We will run our deployments in Bitbucket Pipelines and these IP addresses for Bitbucket Pipelines outbound IPs. You can see the reference from https://support.atlassian.com/bitbucket-cloud/docs/what-are-the-bitbucket-cloud-ip-addresses-i-should-use-to-configure-my-corporate-firewall/

CloudFront Cache Invalidation IAM Policy

For run the CloudFront cache invalidation command via Bitbucket Pipelines, you can use the IAM Policy below.

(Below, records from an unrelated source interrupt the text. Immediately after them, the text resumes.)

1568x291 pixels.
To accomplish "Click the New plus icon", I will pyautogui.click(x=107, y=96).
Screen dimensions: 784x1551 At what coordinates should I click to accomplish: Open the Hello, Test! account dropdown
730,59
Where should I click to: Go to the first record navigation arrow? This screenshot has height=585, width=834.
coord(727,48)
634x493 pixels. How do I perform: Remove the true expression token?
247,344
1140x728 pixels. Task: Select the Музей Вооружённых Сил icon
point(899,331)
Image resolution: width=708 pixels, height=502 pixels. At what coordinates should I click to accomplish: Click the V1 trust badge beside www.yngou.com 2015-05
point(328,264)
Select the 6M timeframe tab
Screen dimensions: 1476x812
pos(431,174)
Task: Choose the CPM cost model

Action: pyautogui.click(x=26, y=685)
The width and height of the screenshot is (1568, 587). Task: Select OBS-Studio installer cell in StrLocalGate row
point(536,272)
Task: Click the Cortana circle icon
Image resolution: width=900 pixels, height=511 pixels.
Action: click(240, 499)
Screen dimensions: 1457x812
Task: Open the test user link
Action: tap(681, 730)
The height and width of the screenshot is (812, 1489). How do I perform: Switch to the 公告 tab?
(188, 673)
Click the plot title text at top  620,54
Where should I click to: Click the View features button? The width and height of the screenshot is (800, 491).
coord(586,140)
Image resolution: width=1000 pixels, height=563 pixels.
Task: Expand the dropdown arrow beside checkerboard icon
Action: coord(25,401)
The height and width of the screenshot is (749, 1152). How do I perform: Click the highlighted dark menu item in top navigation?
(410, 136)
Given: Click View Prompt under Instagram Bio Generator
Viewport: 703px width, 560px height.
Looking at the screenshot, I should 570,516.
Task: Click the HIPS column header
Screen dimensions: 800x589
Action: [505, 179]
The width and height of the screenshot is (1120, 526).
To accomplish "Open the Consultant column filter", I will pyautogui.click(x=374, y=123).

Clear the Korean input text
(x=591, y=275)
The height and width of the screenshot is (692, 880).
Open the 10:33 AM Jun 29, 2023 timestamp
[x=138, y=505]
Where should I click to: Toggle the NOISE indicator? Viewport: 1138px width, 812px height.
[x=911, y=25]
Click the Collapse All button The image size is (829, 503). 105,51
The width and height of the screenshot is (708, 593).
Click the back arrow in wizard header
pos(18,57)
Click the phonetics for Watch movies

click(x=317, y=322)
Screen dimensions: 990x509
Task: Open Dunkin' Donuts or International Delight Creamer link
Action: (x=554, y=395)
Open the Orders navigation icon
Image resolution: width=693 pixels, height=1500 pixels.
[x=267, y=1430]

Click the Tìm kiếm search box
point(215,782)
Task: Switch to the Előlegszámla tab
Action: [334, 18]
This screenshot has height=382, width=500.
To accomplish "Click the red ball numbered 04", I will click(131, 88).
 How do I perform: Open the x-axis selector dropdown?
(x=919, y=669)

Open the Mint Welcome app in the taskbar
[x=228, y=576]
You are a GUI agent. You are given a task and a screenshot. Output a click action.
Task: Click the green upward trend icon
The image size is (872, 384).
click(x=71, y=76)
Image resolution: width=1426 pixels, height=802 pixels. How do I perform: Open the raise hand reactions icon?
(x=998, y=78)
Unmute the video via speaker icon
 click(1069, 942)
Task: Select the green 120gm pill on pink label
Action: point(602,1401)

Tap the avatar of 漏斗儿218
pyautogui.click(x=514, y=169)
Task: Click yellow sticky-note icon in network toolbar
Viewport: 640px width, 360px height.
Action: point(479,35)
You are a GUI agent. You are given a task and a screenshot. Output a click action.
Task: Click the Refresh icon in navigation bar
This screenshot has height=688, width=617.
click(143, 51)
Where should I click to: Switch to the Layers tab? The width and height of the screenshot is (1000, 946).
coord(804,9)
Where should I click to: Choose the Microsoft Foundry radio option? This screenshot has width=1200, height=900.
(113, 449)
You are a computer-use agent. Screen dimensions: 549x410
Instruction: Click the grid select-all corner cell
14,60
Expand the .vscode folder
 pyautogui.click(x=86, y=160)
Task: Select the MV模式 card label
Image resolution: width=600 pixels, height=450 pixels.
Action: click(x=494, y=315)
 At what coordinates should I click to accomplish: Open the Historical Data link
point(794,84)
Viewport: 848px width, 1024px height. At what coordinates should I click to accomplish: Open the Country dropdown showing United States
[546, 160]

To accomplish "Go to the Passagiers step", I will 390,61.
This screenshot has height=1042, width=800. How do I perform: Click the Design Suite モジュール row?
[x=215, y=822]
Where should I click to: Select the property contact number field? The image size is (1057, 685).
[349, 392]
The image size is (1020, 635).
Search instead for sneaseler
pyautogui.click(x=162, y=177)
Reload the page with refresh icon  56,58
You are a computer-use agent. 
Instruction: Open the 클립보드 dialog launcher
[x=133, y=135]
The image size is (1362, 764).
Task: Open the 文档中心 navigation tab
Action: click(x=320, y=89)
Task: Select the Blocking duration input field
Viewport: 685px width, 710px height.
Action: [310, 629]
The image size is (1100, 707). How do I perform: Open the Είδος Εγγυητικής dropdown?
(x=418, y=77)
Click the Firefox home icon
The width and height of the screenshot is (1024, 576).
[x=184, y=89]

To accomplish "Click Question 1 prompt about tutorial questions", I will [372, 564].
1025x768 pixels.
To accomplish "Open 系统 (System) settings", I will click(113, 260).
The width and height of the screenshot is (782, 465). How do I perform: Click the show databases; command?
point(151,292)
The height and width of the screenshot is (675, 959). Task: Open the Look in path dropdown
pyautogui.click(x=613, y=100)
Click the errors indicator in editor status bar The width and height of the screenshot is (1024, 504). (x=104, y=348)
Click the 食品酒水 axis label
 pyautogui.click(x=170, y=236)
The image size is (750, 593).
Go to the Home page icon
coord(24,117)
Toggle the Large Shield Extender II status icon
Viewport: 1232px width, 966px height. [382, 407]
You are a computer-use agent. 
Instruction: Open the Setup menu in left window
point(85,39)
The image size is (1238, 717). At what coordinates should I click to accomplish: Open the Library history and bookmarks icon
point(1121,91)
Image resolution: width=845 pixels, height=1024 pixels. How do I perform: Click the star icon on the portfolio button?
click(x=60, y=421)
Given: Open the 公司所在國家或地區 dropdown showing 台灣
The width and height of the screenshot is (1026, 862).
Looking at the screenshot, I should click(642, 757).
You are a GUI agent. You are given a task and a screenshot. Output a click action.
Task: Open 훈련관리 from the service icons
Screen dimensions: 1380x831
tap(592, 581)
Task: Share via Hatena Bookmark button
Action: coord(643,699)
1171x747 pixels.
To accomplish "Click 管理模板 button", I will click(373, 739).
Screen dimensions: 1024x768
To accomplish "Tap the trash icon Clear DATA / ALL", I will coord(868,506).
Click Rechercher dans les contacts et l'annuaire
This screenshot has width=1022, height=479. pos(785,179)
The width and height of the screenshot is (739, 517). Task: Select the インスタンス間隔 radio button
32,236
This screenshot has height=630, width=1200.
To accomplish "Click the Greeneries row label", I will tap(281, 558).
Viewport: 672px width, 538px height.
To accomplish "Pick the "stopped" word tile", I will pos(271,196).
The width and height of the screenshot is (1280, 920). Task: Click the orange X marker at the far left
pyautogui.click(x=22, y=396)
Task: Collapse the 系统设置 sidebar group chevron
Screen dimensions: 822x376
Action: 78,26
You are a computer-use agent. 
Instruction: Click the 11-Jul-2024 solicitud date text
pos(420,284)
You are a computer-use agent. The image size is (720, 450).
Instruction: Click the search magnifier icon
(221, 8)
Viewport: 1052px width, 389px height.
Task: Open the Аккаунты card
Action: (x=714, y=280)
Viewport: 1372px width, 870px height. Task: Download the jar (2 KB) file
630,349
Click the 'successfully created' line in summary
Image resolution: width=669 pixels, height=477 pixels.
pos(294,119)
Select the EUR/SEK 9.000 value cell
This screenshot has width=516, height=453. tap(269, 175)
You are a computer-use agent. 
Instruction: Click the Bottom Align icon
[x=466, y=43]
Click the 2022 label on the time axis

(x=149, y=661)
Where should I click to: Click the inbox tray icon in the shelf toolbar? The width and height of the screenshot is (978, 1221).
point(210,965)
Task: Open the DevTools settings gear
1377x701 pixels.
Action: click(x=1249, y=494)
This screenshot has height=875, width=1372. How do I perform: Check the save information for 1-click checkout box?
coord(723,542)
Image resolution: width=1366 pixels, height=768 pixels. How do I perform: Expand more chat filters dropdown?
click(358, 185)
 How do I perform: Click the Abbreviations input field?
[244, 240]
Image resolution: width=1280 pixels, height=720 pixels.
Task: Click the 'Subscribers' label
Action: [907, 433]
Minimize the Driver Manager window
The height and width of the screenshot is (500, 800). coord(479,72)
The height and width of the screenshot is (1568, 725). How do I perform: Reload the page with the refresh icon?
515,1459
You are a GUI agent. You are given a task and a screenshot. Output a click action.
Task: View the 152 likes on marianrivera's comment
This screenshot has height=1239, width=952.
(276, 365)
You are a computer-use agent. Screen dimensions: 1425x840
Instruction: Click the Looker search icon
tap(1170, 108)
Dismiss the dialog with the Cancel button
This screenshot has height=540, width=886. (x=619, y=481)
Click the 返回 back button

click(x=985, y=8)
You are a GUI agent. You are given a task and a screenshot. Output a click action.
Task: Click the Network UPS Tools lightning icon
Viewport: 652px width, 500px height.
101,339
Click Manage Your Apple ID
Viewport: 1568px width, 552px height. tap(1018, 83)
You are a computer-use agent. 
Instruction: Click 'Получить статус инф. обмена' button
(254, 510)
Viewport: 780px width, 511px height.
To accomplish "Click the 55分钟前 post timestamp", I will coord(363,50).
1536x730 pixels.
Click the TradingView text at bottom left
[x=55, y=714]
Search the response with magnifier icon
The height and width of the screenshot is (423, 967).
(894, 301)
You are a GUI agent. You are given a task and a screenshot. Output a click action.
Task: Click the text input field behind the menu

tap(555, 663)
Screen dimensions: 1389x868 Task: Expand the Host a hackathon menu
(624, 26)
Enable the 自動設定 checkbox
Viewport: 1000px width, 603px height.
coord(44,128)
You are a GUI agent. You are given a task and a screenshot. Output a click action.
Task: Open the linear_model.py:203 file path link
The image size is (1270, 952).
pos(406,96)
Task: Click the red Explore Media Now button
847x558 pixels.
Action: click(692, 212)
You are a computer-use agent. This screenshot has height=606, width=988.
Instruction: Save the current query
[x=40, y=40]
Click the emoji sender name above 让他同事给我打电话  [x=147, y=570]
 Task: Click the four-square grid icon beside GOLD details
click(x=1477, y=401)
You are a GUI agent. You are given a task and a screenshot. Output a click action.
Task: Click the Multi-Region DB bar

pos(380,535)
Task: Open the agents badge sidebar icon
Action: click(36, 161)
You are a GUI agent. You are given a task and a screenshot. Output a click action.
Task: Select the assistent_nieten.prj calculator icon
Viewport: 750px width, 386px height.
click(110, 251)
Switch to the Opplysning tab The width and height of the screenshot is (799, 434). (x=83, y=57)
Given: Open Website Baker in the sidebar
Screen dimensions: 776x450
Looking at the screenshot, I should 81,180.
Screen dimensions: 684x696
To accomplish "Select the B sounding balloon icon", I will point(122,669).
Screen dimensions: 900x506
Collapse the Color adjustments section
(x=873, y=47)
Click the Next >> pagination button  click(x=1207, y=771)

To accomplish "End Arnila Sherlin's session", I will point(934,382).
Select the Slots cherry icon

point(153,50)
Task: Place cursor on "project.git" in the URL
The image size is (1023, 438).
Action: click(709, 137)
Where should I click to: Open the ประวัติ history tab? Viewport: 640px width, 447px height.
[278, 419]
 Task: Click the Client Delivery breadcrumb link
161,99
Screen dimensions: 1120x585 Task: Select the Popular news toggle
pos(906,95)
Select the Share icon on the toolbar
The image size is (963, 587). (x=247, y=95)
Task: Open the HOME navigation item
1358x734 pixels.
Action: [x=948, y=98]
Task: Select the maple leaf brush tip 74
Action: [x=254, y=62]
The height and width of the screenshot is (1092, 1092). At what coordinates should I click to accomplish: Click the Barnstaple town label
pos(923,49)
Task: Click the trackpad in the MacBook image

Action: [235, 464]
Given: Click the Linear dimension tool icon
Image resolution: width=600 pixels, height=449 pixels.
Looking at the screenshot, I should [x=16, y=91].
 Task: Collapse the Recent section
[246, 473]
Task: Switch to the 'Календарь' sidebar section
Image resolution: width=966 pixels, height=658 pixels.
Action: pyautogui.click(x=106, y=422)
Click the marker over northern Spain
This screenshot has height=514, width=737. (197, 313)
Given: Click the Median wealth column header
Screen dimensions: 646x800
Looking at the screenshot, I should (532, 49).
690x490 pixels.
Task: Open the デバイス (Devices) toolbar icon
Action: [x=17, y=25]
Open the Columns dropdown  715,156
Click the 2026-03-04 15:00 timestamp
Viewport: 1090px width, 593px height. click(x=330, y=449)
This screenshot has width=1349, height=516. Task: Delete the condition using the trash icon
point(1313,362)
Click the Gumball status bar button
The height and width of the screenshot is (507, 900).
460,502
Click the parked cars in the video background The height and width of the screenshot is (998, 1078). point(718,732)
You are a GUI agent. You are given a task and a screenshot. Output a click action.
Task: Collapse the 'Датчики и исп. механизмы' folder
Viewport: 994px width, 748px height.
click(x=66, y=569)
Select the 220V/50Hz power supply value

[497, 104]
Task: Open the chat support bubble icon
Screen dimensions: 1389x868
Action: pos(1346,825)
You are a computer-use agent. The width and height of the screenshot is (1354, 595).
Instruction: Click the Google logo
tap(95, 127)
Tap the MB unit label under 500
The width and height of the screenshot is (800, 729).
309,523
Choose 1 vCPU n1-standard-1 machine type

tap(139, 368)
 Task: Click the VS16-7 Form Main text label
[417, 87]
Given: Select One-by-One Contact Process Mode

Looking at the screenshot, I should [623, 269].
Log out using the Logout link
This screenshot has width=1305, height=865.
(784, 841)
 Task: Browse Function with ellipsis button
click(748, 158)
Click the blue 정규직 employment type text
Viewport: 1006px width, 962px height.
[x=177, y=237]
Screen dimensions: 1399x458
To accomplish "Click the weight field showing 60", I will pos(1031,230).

You can attach the policy to the same AWS user which is allowed to S3 Sync operations.

{
    "Version": "2012-10-17",
    "Statement": [
        {
            "Sid": "CloudFrontCacheInvalidationPolicy",
            "Effect": "Allow",
            "Action": "cloudfront:CreateInvalidation",
            "Resource": "arn:aws:cloudfront::ACCOUNT_ID:distribution/CF_DISTRIBUTION_ID",
            "Condition": {
                "ForAnyValue:IpAddress": {
                    "aws:SourceIp": [
                        "34.199.54.113/32",
                        "34.232.25.90/32",
                        "34.232.119.183/32",
                        "34.236.25.177/32",
                        "35.171.175.212/32",
                        "52.54.90.98/32",
                        "52.202.195.162/32",
                        "52.203.14.55/32",
                        "52.204.96.37/32",
                        "34.218.156.209/32",
                        "34.218.168.212/32",
                        "52.41.219.63/32",
                        "35.155.178.254/32",
                        "35.160.177.10/32",
                        "34.216.18.129/32",
                        "3.216.235.48/32",
                        "34.231.96.243/32",
                        "44.199.3.254/32",
                        "174.129.205.191/32",
                        "44.199.127.226/32",
                        "44.199.45.64/32",
                        "3.221.151.112/32",
                        "52.205.184.192/32",
                        "52.72.137.240/32"

                    ]
                }
            }
        }
    ]
}

Bitbucket Pipelines

Previously, you already created a AWS user for run the Bitbucket Pipelines for CI/CD operations. The time is put the environment variables to the repository. The AWS_ACCESS_KEY_ID and AWS_SECRET_ACCESS_KEY is enough.

Pipeline File

Now, in this step, we can create a bitbucket-pipelines.yml file for run the S3 Sync and CloudFront Cache Invalidation.

pipelines:
    branches:
      main:
        - step:
            name: Deploy to S3 Bucket
            deployment: Production
            script:
              - pipe: atlassian/aws-s3-deploy:1.1.0
                variables:
                  AWS_ACCESS_KEY_ID: $AWS_ACCESS_KEY_ID
                  AWS_SECRET_ACCESS_KEY: $AWS_SECRET_ACCESS_KEY
                  AWS_DEFAULT_REGION: AWS-REGION
                  S3_BUCKET: 'S3_BUCKET_NAME'
                  DELETE_FLAG: 'true'
                  LOCAL_PATH: './'
              - pipe: atlassian/aws-cloudfront-invalidate:0.1.1
                variables:
                  AWS_ACCESS_KEY_ID: $AWS_ACCESS_KEY_ID
                  AWS_SECRET_ACCESS_KEY: $AWS_SECRET_ACCESS_KEY
                  AWS_DEFAULT_REGION: AWS-REGION
                  DISTRIBUTION_ID: CLOUDFRONT-DIST-ID

When main branch has a new commit, pipeline will trigger and start to run immediately. After that, your Bitbucket Repository root path "/" will sync to your S3 Bucket and run the Cache invalidation immediately to apply new website to all edge locations.